> _Information supplied_:
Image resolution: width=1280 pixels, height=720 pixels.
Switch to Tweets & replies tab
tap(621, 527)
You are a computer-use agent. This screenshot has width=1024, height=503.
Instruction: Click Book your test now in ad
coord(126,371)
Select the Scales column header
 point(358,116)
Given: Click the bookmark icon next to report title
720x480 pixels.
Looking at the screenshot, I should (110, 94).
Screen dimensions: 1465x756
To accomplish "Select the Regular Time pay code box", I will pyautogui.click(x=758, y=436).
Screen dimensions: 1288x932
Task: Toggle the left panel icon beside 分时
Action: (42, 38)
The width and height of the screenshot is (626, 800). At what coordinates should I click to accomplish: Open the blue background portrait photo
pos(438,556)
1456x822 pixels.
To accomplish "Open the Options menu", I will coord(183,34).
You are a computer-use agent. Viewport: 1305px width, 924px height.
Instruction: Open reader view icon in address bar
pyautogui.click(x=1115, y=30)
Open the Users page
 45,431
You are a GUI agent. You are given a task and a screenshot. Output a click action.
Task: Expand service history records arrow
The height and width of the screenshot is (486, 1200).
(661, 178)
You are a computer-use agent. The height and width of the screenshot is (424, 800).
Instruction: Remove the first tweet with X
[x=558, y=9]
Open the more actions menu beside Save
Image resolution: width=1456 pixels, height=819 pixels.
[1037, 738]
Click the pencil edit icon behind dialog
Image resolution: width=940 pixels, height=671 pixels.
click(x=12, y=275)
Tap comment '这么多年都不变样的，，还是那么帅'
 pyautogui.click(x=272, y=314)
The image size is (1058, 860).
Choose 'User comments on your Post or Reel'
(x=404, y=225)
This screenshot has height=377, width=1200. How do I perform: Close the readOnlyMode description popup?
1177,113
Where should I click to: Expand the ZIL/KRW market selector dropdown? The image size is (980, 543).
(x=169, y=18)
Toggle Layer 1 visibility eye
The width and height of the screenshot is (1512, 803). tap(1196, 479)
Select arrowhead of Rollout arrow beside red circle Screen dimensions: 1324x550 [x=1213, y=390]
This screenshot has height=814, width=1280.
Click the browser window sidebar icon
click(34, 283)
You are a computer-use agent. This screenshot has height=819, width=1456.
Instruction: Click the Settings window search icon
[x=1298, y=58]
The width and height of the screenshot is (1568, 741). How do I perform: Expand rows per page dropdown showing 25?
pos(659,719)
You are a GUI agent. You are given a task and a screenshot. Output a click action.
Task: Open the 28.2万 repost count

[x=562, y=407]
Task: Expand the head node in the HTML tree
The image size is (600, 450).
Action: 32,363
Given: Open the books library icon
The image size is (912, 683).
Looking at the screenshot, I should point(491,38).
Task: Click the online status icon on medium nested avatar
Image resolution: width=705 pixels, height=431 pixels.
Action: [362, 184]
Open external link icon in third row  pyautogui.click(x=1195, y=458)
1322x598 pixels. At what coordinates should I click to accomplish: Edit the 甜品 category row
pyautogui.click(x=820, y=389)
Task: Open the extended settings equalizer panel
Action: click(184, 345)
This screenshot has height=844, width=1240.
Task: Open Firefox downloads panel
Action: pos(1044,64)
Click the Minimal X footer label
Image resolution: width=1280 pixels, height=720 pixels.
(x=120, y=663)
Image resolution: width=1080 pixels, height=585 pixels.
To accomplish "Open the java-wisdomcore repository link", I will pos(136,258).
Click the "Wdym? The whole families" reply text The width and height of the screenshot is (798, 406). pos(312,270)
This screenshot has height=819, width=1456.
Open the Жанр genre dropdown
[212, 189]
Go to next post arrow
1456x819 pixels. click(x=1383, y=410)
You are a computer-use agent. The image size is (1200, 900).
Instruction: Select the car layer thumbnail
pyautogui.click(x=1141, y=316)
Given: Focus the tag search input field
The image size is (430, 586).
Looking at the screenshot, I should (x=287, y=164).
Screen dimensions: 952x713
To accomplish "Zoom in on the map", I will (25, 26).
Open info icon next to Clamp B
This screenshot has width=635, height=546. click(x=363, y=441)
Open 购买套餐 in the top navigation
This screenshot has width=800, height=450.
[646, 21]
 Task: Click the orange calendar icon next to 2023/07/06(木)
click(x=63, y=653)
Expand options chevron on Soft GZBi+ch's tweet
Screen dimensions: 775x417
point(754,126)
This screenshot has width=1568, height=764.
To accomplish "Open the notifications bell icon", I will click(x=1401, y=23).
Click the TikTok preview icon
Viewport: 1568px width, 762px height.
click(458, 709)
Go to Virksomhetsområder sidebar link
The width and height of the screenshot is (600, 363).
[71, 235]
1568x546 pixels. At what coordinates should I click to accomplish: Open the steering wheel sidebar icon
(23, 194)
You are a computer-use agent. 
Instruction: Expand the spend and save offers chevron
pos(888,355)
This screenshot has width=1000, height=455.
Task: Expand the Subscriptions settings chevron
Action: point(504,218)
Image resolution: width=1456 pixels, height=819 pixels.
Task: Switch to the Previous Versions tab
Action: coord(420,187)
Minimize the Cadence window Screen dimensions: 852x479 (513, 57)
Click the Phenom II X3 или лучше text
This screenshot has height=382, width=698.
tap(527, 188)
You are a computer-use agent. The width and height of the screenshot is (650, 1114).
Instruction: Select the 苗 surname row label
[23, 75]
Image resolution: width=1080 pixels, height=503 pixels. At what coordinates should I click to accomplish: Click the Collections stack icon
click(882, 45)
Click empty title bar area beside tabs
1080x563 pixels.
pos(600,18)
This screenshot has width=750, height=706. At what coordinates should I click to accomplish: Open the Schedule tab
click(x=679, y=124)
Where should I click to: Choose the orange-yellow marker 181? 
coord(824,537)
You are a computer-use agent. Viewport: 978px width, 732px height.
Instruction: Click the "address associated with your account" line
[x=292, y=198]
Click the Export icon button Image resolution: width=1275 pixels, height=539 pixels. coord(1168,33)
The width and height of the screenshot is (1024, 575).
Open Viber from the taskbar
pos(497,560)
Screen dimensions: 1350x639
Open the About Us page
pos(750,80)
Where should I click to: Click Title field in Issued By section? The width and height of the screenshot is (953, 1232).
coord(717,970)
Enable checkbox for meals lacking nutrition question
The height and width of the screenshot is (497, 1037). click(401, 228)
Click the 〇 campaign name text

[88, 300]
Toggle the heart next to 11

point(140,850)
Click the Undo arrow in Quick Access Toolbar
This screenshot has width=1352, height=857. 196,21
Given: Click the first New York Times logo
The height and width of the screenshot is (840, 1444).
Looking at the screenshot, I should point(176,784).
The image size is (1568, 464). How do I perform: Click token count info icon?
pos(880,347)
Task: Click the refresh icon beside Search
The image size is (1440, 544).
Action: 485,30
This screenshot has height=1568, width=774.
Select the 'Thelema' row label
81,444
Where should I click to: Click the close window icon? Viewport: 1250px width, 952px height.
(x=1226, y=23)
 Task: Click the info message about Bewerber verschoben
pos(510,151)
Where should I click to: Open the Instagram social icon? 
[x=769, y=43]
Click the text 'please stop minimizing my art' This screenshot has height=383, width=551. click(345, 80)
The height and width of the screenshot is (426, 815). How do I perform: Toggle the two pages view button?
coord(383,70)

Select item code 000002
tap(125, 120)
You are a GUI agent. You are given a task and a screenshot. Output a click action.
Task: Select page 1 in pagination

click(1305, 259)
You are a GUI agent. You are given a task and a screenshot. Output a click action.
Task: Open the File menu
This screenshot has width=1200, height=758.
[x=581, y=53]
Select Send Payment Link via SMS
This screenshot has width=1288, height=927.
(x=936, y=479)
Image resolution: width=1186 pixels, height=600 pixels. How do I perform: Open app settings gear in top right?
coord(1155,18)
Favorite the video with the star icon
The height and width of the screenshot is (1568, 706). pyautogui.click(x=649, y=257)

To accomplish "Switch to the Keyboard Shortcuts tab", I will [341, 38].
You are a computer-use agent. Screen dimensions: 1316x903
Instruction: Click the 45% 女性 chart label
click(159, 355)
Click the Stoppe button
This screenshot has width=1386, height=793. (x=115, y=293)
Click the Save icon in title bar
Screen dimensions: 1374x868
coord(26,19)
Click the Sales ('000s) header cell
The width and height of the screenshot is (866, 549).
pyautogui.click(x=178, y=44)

> _Aim_: Transcribe the lines of the material starting at the one containing "The height and width of the screenshot is (426, 815)." and ending at the end of the material, keeping every character unchanged.

> _Solution to the problem_:
The height and width of the screenshot is (426, 815). How do I perform: Toggle the two pages view button?
coord(383,70)

Select item code 000002
tap(125, 120)
You are a GUI agent. You are given a task and a screenshot. Output a click action.
Task: Select page 1 in pagination

click(1305, 259)
You are a GUI agent. You are given a task and a screenshot. Output a click action.
Task: Open the File menu
This screenshot has width=1200, height=758.
[x=581, y=53]
Select Send Payment Link via SMS
This screenshot has width=1288, height=927.
(x=936, y=479)
Image resolution: width=1186 pixels, height=600 pixels. How do I perform: Open app settings gear in top right?
coord(1155,18)
Favorite the video with the star icon
The height and width of the screenshot is (1568, 706). pyautogui.click(x=649, y=257)

To accomplish "Switch to the Keyboard Shortcuts tab", I will [341, 38].
You are a computer-use agent. Screen dimensions: 1316x903
Instruction: Click the 45% 女性 chart label
click(159, 355)
Click the Stoppe button
This screenshot has width=1386, height=793. (x=115, y=293)
Click the Save icon in title bar
Screen dimensions: 1374x868
coord(26,19)
Click the Sales ('000s) header cell
The width and height of the screenshot is (866, 549).
pyautogui.click(x=178, y=44)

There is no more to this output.